FÉDÉRATION FRANÇAISE DU SPORT TRAVAILLISTE

Karaté

"Pratiquer le karate pour ne jamais avoir à l'utiliser".

Pour bien cerner cet art martial, il faut préciser que toutes les techniques qui sont étudiées peuvent causer des dégats irréparables si elles étaient réellement mises en application. dans un esprit budo.

Les maîtres disaient "Karate ni Sente Nashi". Cela signifie qu'en karaté, il n'y a pas de première attaque. Il n'est jamais pratiqué avec une volonté d'agression mais de défense et de protection.

Les techniques du karate Do ne doivent pas être la finalité de la formation du karateka, elles ne sont que le moyen pour accéder à autre chose. Cette autre chose est pour certains l'assurance, l'équilibre ou la tranquilité d'esprit...mais c'est pour tous, une condition physique renforcée et une volonté renouvelée à se dépasser à chaque entraînement, sur chaque technique.

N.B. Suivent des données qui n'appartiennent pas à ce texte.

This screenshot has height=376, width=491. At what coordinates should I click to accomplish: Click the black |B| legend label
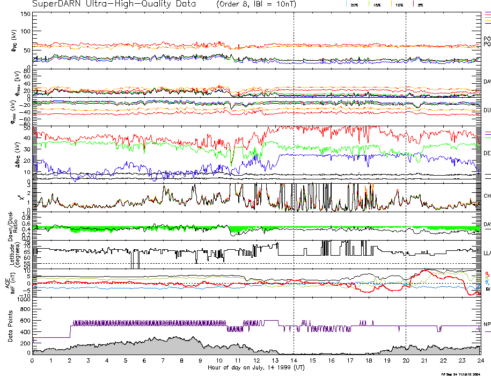pyautogui.click(x=488, y=289)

Le karate moderne doit sa reconnaissance à Gichin Funakoshi et à l'enseignement qu'il reçu de ses deux maîtres, Itosu et Azato. Son fils, yoshitaka Funakoshi, poursuivit l'oeuvre de son père en développant de nouvelles techniques. La puissance physique de Yoshitaka était exceptionnelle. Son style très personnel est celui que plusieurs karatékas adopteront plus tard, dont Maître Taïji Kase pour le style Shotokan. Les arts martiaux d'Okinawa ont connu diverses influences. A travers elles, différentes écoles ont vu le jour comme le Goju Ryû (créé par Maître Chôjun Miyagi (1888-1953)), le Shito-Ryû (Kenwa Mabuni (1889-1952)), le Uechi Ryû (Maître Kanbun Uechi) et le Shôrin Ryû (Chôtoku Kiyan (1870-1945)). Au XXe siècle, sur la base de ces écoles traditionnelles, le karate Shotokan et Wado Ryu (Hironori Ôtsuka (1892-1982)) se développèrent.